======== Dataset entries
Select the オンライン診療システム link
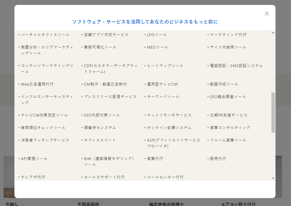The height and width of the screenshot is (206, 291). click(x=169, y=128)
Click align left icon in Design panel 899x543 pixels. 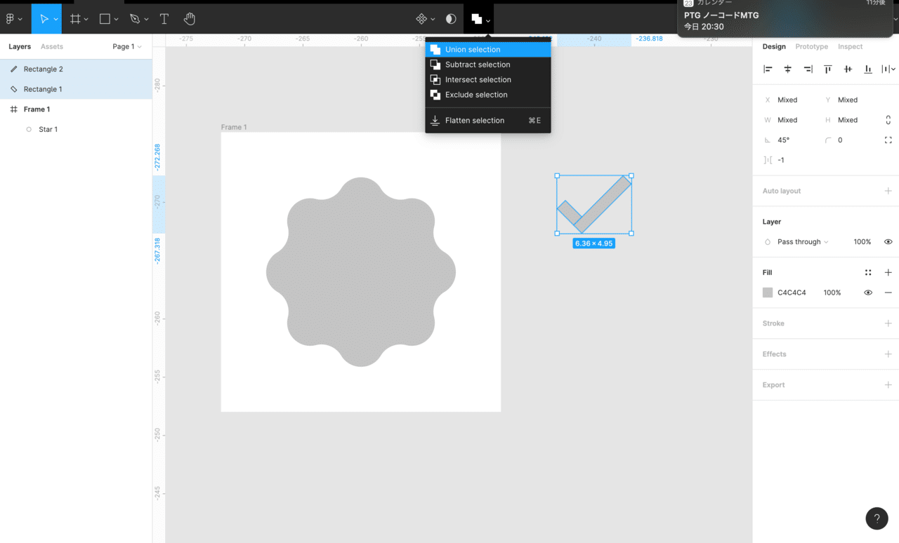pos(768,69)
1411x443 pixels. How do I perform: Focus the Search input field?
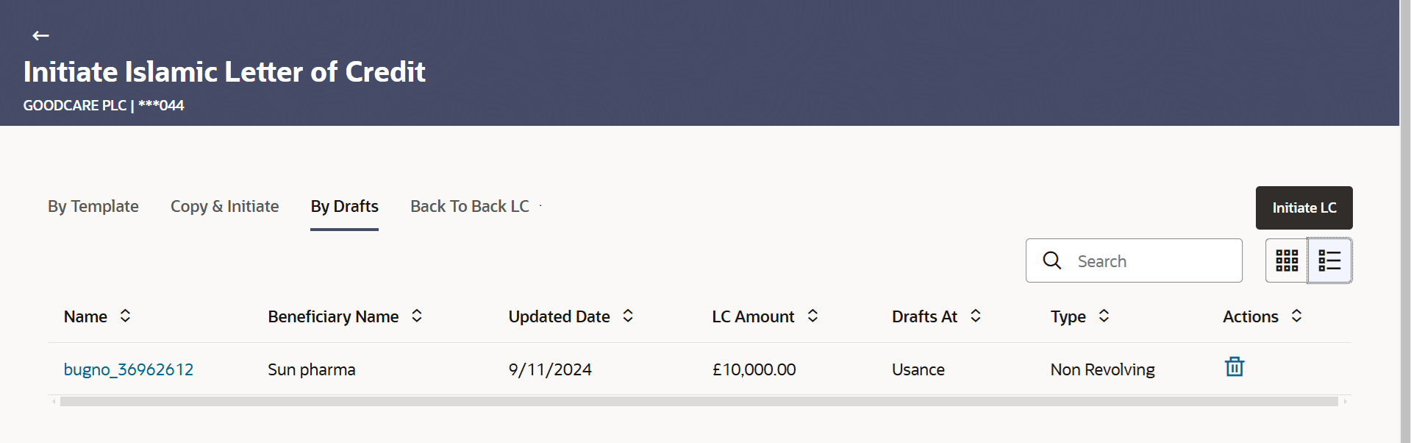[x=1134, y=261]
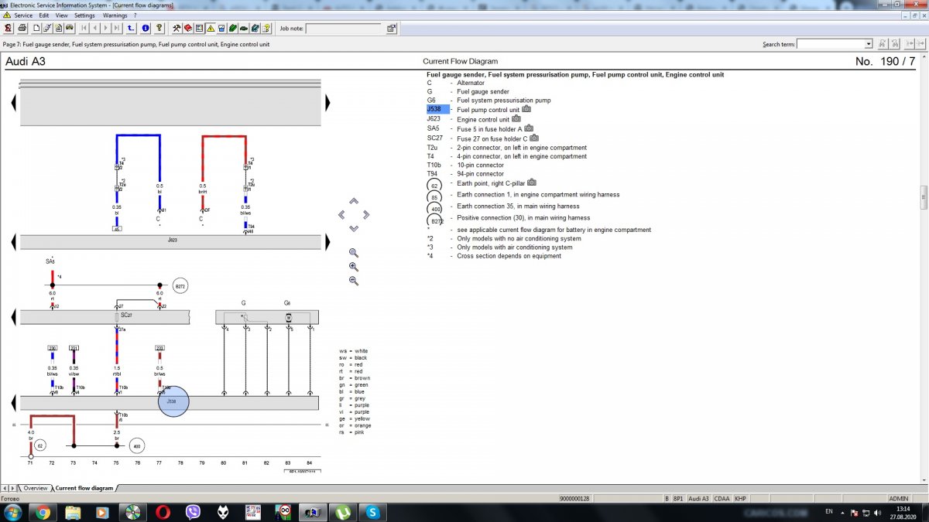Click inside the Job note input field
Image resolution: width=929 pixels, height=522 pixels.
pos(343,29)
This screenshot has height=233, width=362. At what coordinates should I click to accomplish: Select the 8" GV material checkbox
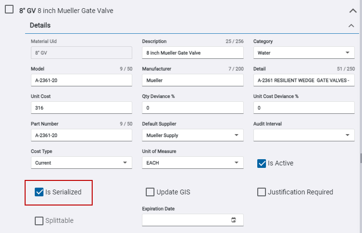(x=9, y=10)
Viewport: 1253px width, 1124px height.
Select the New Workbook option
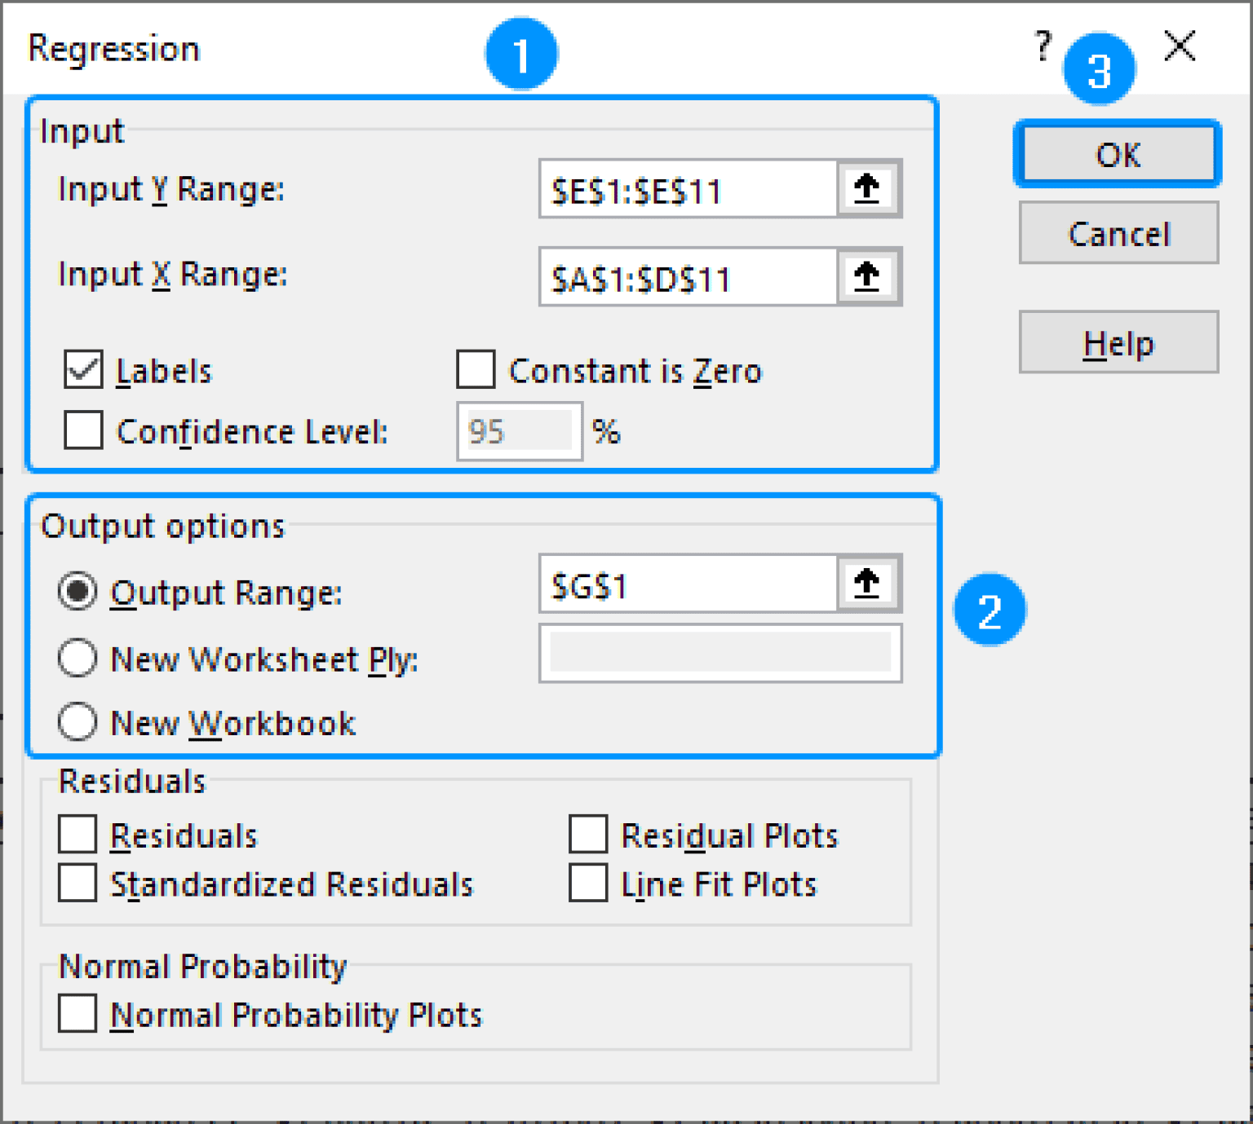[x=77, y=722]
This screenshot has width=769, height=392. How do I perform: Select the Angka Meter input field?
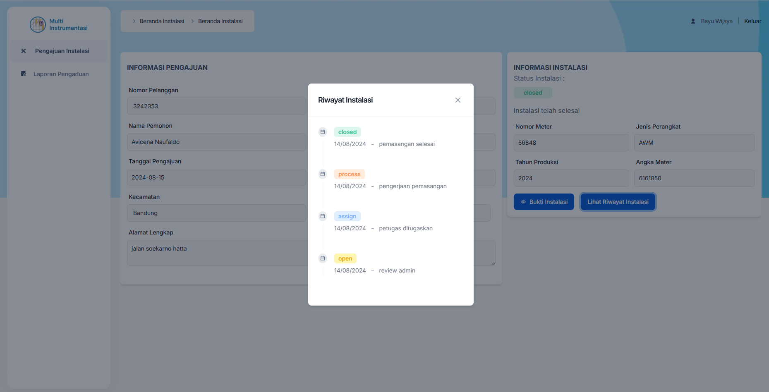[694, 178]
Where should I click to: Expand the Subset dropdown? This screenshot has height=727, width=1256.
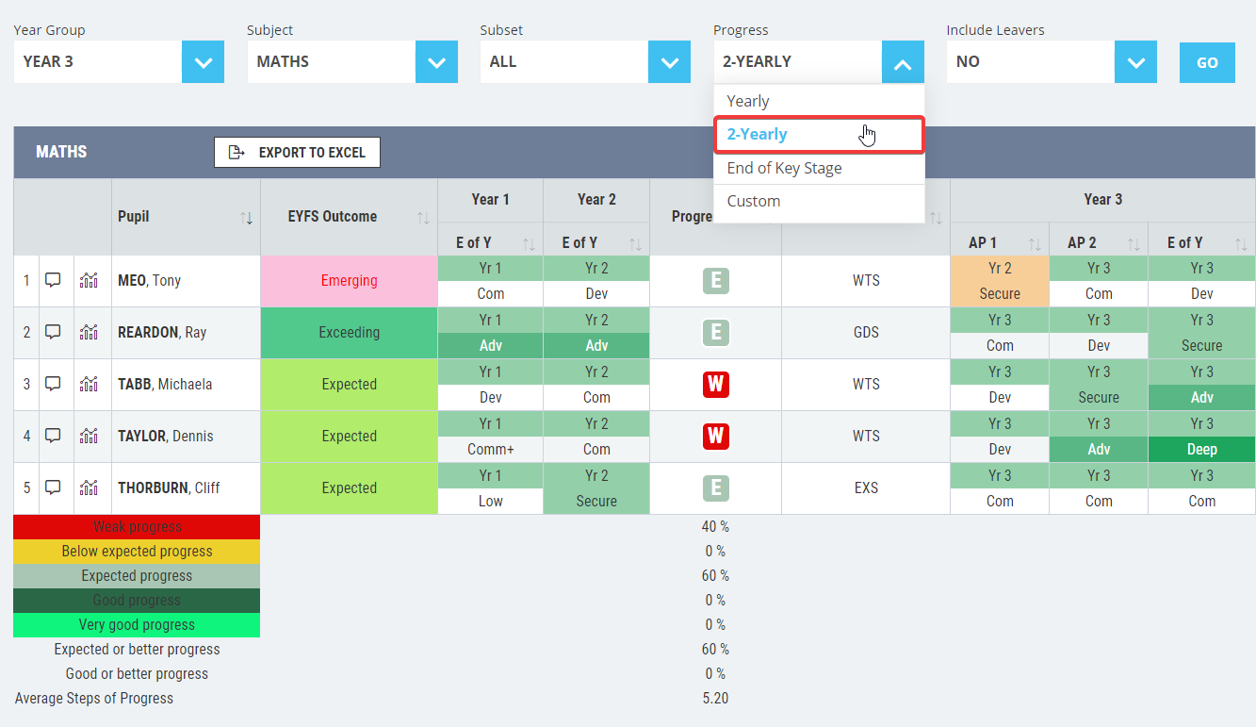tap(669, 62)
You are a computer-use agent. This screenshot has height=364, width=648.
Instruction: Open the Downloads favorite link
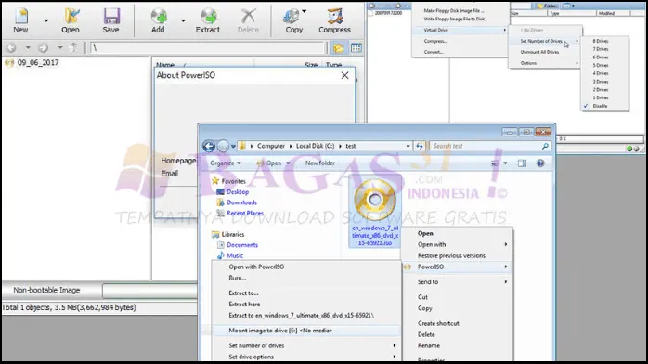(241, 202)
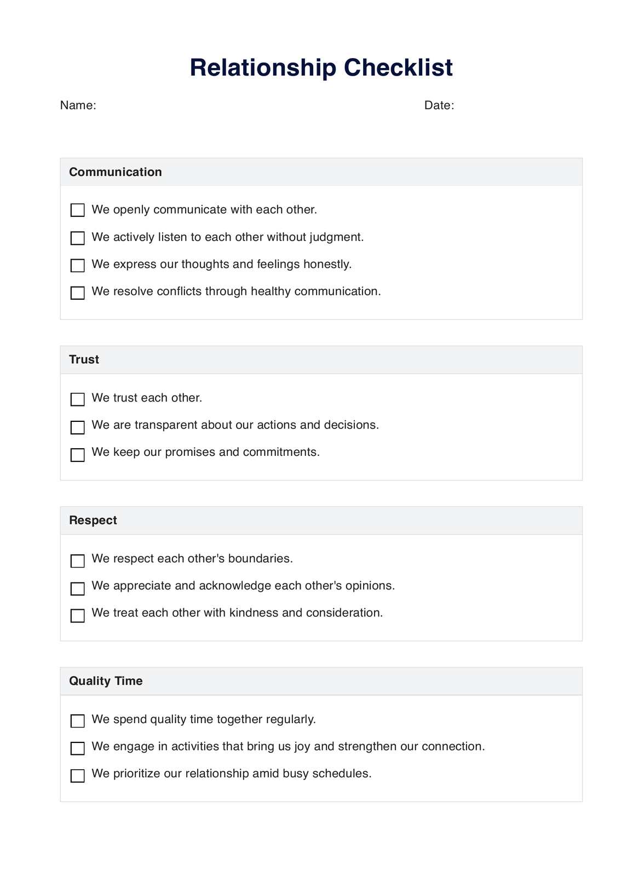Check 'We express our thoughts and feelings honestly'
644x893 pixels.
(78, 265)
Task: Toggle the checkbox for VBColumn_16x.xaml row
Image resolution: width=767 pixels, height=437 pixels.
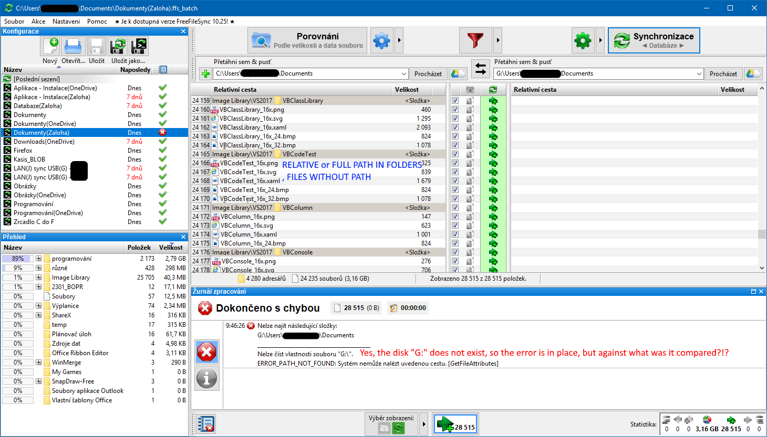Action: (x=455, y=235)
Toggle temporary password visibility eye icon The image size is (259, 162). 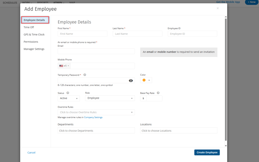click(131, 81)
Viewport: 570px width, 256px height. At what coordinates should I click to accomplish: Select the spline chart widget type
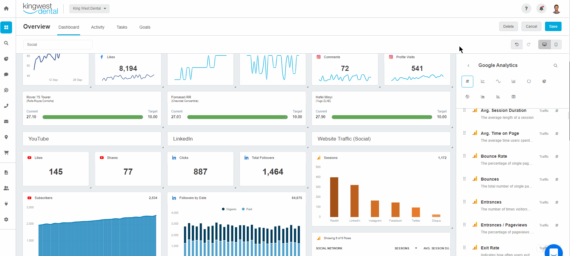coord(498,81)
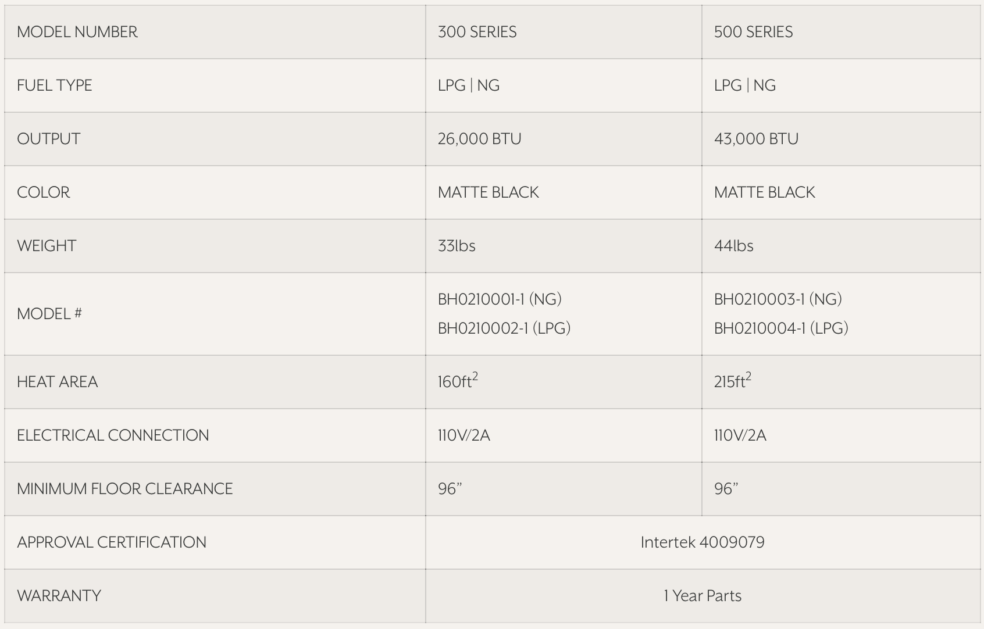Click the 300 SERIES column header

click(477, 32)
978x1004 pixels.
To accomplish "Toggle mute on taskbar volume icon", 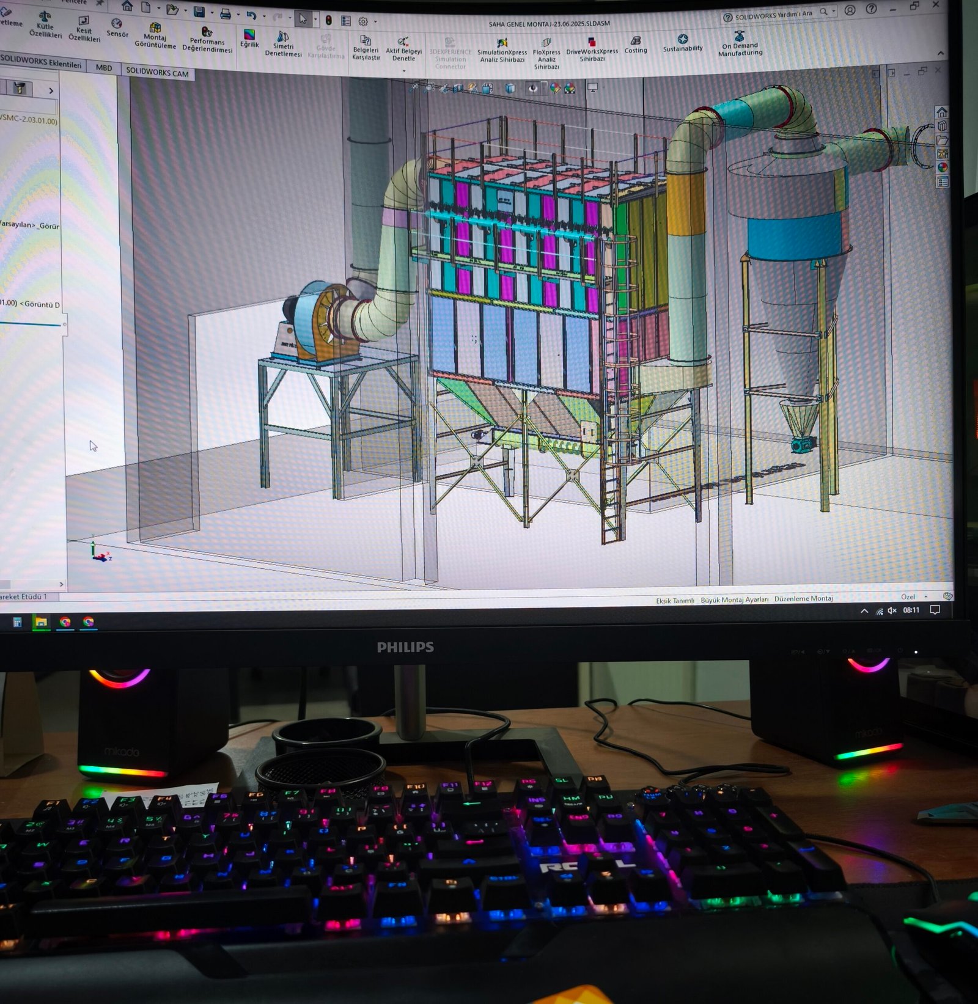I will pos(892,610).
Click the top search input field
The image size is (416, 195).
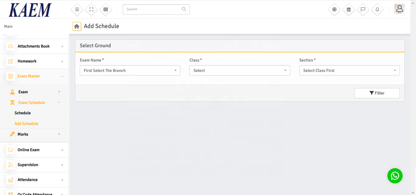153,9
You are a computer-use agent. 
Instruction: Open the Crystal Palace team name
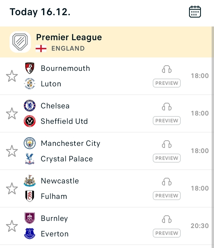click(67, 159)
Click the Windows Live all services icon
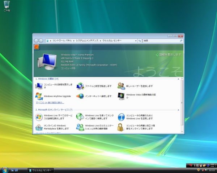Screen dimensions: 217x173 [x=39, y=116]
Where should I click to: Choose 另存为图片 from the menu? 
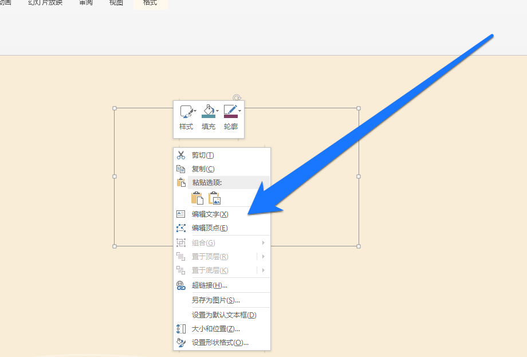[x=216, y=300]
================
- [The problem]: Working through the entries above, copy every line in which "agent" is found.

- [Solution below]:
You are a computer-use agent. This screenshot has height=364, width=648.
You are a computer-use agent. 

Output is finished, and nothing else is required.